Sacudiu então a mão de Jacinto que «era da sua roda» rebolou pela escadaria florida e nobre. O meu Príncipe, imóvel nos degraus, de face pendida, cofiava lentamente os fios pendidos do bigode. Depois, olhando para mim, como um ser saturado de tédio e em quem nenhum tédio novo pode caber:
- Já agora subamos, sim?
Parti então, com muita alegria, para a minha apetecida romagem às cidades da Europa.

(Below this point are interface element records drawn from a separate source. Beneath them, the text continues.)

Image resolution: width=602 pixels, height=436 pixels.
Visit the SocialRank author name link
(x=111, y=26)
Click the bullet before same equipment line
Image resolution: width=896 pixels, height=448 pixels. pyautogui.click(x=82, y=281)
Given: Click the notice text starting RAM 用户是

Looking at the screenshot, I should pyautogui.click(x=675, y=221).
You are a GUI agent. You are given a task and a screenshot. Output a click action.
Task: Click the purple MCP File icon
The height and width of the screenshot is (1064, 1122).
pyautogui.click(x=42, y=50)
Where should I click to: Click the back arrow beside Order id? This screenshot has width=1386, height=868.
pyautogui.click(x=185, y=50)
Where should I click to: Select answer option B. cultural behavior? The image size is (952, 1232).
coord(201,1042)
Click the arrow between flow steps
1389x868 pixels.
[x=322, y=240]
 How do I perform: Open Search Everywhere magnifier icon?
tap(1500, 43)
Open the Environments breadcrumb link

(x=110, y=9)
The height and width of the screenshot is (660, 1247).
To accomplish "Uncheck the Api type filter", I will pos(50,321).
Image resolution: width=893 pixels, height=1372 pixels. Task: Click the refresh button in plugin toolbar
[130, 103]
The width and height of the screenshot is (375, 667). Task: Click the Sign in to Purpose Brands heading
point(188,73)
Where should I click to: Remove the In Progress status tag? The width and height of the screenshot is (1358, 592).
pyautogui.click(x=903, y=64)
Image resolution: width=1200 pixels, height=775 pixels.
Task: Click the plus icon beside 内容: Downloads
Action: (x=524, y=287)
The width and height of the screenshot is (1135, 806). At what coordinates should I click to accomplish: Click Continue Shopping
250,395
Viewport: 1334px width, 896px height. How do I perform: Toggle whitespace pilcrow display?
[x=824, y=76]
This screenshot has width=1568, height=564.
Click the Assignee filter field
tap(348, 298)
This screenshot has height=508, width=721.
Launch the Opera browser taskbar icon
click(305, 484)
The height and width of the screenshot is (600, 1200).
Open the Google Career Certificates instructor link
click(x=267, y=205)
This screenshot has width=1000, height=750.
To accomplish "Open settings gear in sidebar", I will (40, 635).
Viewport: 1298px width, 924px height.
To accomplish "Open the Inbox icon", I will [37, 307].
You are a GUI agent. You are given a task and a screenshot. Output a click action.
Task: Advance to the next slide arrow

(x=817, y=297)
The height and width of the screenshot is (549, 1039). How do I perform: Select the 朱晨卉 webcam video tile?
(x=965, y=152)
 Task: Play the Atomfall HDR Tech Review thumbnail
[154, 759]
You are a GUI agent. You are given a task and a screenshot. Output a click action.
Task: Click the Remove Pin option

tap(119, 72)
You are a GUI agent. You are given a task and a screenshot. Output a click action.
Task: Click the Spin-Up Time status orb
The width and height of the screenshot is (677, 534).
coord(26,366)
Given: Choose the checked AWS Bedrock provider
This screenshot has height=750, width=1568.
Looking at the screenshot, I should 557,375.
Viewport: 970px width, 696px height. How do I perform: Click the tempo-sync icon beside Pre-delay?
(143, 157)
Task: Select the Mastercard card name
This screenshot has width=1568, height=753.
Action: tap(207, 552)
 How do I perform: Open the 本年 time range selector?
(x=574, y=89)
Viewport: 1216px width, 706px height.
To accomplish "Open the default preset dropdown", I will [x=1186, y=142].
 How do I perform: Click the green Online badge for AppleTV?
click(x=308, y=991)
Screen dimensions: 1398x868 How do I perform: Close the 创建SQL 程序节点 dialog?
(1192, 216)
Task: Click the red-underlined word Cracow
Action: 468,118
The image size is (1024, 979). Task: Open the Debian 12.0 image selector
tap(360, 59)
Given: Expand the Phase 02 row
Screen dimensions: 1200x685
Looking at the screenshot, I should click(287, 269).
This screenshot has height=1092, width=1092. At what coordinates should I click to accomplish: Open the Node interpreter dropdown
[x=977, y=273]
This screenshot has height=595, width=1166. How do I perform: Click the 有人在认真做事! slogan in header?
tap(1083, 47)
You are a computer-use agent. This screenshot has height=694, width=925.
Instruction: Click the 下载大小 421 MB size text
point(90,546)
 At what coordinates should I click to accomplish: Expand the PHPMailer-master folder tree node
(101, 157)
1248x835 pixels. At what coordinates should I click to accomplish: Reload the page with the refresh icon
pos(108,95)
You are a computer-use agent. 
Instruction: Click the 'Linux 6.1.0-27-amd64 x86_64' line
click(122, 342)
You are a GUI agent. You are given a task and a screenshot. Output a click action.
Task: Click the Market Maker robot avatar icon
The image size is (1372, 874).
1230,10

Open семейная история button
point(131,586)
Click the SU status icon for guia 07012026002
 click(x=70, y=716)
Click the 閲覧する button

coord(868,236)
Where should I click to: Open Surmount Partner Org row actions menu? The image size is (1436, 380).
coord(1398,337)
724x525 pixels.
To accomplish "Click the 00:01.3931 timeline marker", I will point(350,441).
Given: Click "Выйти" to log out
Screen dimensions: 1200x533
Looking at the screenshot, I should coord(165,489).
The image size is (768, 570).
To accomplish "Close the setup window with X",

Ia viajar!... Viajei. Trinta e quatro vezes, à, pressa, bufando, com todo o sangue na face, desfiz e refiz a mala. Onze vezes passei o dia, num vagão, envolto em poeirada e fumo, sufocado, a arquejar, a escorrer de suor, saltando em cada estação para sorver desesperadamente limonadas mornas que me escangalhavam a entranha. Catorze vezes subi derreadamente, atrás de um criado, a escadaria desconhecida de um hotel; e espalhei o olhar incerto por um quarto desconhecido; e estranhei uma cama desconhecida, donde me erguia, estremunhado, para pedir em línguas desconhecidas um café com leite que me sabia a fava, um banho de tina que me cheirava a lodo. Oito vezes travei bulhas abomináveis na rua com cocheiros que me espoliavam. Perdi uma chapeleira, quinze lenços, três ceroulas, e duas botas, uma branca, outra envernizada, ambas do pé direito. Em mais de trinta mesas redondas esperei tristonhamente que me chegasse o boeuf-à-la-mode, já frio, com molho coalhado - e que o copeiro me trouxesse a garrafa de Bordéus que eu provava e repelia com desditosa carantonha. Percorri, na fresca penumbra dos granitos e dos mármores, com pé respeitoso e abafado, vinte e nove catedrais. Trilhei molemente, com uma dor surda na nuca, em catorze museus, cento e quarenta salas revestidas até aos tetos de Cristos, heróis, santos, ninfas, princesas, batalhas, arquiteturas, verduras, nudezas, sombrias manchas de betume, tristezas das formas imóveis!.